Использовав эти возможности, в апр. 1917 распространил свой контроль на Русский для внешней торговли банк. В окт. 1917 боролся за овладение контрольным пакетом Петрогр. междунар. банка (не удалось осуществить до конца в связи с последовавшей вскоре национализацией частных банков). К концу окт. возглавляемая Я. финансовая группа в дополнение к названным банкам полностью контролировала несколько десятков сахарных заводов во главе с Тульско-Черкасским Т-вом (бывш. братьев Терещенко, т.е. более половины сахарного производства страны), 8 металлич. и механич. заводов, несколько текстильных фабрик, пароходных и ж.-д. предприятий. По мнению советского исследователя, "не вкладывая в эти операции никаких собственных средств и передвигая паи и акции из одного подконтрольного предприятия в другое, Ярошинский присваивал многомиллионные доходы от роста курсов этих акций и паев, в то же время, не выпуская их из своих рук "Исторические записки", т. 66, 1960, с. 39).
Карл Иосифович Ярошинский был выходцем из семьи польских помещиков, владевших крупными имениями в районе Винницы. В 1834 г. Ярошинских возвели в дворянское достоинство. В 1911 г. при посещении Киева Николаем II брат Карла - Франц был произведен в камер-юнкеры, что приблизило Ярошинских к придворным кругам. Используя новые связи, они активно занялись предпринимательской деятельностью и в годы предвоенного промышленного подъема, а затем первой мировой войны значительно увеличили свое состояние. На март 1916 г. состояние К. Ярошинского оценивалось им самим в 26,1 млн. рублей. В апреле 1916 г. при содействии крупнейшего столичного банка, Русско-Азиатского, он купил одно из ведущих финансовых учреждений - Русский Торгово-промышленный коммерческий банк.
Когда в 1916 г. возникло объединение провинциальных банков в форме Союзного банка, вице-председателем его правления стал Ярошинский. К тому времени он переехал в Петроград и поселился в одном из дворцовых особняков на Морской улице (дом Половцова).
Знавший Ярошинского шведский финансист У. Ашберг писал, что тот "через Распутина завязал мощные связи среди русских аристократов, и поговаривали, что он должен жениться на одной из Великих княжон". О близости Ярошинского к распутинскому кружку и его контактах с царской семьей писал также в своих мемуарах П.М. Быков, который как председатель Екатеринбургского Совета рабочих и солдатских депутатов был хорошо осведомлен о последних месяцах жизни Романовых (царская семья провела их в Екатеринбурге).

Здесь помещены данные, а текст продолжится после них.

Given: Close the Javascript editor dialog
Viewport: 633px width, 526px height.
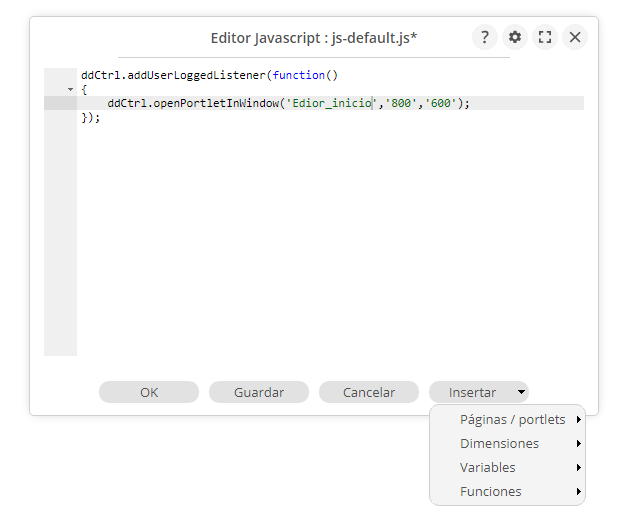Looking at the screenshot, I should point(575,37).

30 ноября 1917 г. состоялась встреча Ярошинского с лидером Частного совещания членов Государственной думы М.В. Родзянко, во время которой зашла речь о финансовой помощи белому движению, после чего он стал регулярно посещать конспиративную явку на квартире дельца и авантюриста, участвовавшего в охоте за концессиями на Дальнем Востоке, В.М. Вонлярлярского. Здесь Ярошинский встречался не только с деятелями российской контрреволюции, но и с английскими представителями, которые стремились изыскать "каналы финансирования белых армий на Юге", а в долгосрочной перспективе - обеспечить английскому капиталу "господствующее положение в экономике России".
Одним из главных партнеров Ярошинского стал английский комиссионер Х. Э. Ф. Лич. Он приехал в Россию в 1912 г., после обучения бухгалтерскому делу в Манчестере и инженерному в Гамбурге, женился на уроженке г. Ростова-на-Дону и занялся нефтяным делом, в котором быстро преуспел. В условиях предвоенного промышленного подъема он неплохо заработал, сначала в нефтяной компании, а затем на посреднических операциях. "Лишь немногие знали, что в течение многих лет он был британским секретным агентом". Вместе с другим английским подданным Лич основал посредническую фирму "Лич и Файербрэйс", а после Октябрьского переворота возглавил британское пропагандистское бюро "Космос", финансировавшее контрреволюционную пропаганду в Москве и Петрограде и размещавшееся в здании Британского посольства.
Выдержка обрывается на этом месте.